Docs Simulator Blog About Github ↗

Fault Types

The three fault types in MAFIS (Overheat, Breakdown, Latency), the four fault scenarios, and how FaultSource distinguishes automatic from manual injection.

MAFIS has three fault types that describe what happens to an agent, and four fault scenarios that describe how and when faults are triggered. All fault events go through the same cascade pipeline (ADG → BFS → replan), which makes their resilience metrics scientifically comparable regardless of how they were triggered.

Fault Types (What Happens)

TypeAgent StateGrid EffectDuration
OverheatDeadCell becomes obstaclePermanent
BreakdownDeadCell becomes obstaclePermanent
LatencyAlive, degradedNoneTemporary (N ticks)

Overheat

Triggered when an agent’s accumulated operational wear reaches its pre-sampled Weibull failure time (see Wear & Heat System). The agent dies, its cell becomes a permanent obstacle, and all agents whose paths cross that cell must replan. Overheat faults are automatic, arising from the Weibull wear model during continuous operation.

Breakdown

A permanent death fault with the same consequences as Overheat. The agent dies and becomes a permanent obstacle. The distinction is in the trigger. Breakdown fires for scheduled burst events (e.g., “kill 20% of agents at tick 100”), while Overheat arises from the continuous Weibull wear model. Both produce identical cascade consequences.

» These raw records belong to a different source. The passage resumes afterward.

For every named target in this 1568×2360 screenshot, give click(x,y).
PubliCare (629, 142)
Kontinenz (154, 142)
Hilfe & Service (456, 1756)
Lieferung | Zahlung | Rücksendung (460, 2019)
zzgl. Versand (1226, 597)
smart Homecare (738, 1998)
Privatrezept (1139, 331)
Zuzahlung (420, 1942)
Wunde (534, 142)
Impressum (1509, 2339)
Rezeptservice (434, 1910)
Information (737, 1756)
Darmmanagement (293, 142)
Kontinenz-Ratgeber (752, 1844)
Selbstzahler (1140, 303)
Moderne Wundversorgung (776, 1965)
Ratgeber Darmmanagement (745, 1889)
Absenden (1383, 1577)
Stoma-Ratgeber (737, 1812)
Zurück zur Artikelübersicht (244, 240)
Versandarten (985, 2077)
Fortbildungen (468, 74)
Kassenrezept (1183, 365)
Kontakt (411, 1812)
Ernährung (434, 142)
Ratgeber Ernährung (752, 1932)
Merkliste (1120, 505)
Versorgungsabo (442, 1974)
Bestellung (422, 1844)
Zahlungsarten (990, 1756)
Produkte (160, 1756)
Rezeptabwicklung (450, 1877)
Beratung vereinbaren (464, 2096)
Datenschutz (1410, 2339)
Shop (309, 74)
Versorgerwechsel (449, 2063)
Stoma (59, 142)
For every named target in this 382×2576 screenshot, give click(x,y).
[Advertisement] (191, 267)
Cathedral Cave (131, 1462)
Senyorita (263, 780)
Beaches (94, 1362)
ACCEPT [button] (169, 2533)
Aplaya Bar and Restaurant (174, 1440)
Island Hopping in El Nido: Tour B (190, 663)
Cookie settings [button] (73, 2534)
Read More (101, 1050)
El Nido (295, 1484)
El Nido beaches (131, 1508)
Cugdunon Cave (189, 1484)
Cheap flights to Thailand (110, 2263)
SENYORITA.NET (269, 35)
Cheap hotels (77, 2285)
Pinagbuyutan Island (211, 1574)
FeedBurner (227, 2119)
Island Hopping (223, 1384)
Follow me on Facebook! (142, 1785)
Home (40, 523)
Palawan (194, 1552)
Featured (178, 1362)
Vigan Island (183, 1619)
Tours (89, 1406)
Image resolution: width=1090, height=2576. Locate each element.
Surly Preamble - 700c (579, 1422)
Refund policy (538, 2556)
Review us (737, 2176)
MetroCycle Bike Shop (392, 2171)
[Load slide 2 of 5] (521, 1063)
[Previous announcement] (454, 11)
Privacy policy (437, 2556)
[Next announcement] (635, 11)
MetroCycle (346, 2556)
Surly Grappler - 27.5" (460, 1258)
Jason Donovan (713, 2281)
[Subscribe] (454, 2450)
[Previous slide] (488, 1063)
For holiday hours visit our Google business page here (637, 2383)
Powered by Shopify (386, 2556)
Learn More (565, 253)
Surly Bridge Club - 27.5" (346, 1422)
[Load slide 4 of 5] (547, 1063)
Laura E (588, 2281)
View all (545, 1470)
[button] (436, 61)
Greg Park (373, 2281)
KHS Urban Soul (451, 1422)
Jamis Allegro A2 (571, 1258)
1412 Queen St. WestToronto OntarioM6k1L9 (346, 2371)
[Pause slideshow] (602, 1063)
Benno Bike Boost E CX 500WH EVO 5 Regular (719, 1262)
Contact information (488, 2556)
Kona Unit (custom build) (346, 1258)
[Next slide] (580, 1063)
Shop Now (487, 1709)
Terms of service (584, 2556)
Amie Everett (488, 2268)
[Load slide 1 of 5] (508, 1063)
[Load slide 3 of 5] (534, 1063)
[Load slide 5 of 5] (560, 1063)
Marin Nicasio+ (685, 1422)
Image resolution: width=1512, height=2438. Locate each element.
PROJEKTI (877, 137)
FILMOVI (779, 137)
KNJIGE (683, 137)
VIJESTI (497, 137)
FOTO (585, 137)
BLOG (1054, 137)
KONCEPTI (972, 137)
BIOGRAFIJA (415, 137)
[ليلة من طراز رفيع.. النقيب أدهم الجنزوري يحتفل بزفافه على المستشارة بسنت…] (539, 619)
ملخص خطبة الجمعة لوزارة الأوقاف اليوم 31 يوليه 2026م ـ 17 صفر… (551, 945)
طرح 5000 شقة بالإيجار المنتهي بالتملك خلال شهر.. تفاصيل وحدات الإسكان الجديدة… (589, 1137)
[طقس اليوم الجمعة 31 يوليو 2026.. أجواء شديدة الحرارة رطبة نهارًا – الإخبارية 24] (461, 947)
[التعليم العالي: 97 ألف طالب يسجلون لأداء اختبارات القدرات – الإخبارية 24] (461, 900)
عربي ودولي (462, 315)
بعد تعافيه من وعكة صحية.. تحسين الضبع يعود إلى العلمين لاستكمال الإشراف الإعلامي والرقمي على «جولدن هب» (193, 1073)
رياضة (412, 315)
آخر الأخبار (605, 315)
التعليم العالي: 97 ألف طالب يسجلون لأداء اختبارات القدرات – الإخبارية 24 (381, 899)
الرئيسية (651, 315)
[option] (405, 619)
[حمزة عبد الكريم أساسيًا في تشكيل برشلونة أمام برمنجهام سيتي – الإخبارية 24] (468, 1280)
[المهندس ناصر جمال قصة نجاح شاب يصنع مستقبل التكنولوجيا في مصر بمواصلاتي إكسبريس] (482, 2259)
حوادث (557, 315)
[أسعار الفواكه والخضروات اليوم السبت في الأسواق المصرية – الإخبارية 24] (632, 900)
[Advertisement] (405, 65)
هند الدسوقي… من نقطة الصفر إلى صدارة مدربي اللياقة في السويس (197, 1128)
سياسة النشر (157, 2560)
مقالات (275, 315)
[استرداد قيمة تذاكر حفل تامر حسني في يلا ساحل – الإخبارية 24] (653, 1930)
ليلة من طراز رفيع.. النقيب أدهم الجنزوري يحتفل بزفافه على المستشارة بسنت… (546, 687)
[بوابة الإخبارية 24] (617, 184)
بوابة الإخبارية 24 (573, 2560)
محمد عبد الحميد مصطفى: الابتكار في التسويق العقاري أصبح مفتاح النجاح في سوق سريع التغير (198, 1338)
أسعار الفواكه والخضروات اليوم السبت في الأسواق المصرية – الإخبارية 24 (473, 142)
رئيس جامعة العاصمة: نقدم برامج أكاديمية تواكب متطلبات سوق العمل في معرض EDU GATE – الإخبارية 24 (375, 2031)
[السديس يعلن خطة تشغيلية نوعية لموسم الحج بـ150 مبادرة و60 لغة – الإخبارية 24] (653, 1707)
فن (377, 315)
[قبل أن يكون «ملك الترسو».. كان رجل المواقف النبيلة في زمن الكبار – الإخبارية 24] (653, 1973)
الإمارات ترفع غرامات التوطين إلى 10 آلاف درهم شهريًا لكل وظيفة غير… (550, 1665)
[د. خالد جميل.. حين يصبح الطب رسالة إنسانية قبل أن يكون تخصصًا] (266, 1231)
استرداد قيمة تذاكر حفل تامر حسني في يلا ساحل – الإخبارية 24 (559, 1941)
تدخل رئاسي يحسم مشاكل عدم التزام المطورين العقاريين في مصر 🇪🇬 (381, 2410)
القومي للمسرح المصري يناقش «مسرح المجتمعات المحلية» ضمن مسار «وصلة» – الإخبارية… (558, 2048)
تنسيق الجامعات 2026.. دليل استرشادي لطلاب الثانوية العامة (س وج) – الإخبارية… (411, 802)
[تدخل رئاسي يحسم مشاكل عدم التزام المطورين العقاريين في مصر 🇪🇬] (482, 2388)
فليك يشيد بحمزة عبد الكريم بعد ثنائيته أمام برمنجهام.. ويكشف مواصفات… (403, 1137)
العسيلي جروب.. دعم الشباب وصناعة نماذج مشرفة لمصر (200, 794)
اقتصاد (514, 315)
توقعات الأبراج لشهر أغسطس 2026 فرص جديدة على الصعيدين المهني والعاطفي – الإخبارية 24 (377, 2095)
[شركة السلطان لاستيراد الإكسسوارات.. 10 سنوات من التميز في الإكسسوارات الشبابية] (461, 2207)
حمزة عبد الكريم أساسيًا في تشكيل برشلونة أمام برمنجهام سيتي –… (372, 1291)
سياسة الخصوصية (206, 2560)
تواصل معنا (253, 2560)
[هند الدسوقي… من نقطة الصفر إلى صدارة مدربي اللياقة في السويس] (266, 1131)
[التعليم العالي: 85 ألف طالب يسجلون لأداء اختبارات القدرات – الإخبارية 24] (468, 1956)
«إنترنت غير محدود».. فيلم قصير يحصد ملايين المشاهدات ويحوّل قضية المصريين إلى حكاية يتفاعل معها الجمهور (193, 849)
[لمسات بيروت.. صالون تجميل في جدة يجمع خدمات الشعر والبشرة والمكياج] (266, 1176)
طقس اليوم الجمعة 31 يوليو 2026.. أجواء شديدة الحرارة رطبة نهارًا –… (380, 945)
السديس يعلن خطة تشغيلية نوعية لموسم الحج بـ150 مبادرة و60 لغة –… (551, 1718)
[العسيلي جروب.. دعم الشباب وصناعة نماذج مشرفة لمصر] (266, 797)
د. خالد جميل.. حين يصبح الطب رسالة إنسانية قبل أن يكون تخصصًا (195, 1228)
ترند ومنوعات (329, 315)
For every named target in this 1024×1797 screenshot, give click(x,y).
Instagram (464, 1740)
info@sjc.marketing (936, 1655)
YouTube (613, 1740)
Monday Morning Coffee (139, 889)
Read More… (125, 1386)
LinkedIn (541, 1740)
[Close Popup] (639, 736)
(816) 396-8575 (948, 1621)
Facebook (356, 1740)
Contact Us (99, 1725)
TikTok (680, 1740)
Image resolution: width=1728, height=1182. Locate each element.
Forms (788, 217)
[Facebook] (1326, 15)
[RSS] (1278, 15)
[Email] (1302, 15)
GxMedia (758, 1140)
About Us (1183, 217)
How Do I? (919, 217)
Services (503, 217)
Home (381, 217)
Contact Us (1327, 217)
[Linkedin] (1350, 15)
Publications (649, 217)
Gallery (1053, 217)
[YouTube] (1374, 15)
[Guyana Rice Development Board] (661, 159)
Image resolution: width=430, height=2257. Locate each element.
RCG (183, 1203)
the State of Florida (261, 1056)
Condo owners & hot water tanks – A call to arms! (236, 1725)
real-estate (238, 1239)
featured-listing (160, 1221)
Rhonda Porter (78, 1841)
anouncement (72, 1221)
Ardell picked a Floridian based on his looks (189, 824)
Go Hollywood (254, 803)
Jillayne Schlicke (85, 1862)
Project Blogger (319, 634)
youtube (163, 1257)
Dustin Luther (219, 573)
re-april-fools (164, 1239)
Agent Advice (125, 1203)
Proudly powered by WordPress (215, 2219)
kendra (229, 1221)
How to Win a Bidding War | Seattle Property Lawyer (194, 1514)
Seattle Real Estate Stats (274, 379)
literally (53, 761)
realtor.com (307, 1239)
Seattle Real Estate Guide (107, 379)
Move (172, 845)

[!WARNING] Overheat and Breakdown are permanent. The agent dies and its cell becomes an obstacle for the remainder of the simulation. Plan your fault intensity accordingly.

Latency

An agent-level degradation fault. The affected agent executes Action::Wait for N consecutive ticks regardless of what the solver would assign. After N ticks, the agent resumes normal operation. The agent is alive and occupying a cell during latency. It is not an obstacle, but it is unresponsive to the planner.

Real-world analogy: a robot’s sensor system lags, a communication packet is dropped, or a software hang causes the robot to freeze briefly before recovering.

[!NOTE] Latency faults are the mildest fault type. The agent is alive, occupies its cell, and recovers automatically. Use them to study congestion propagation without permanent fleet attrition.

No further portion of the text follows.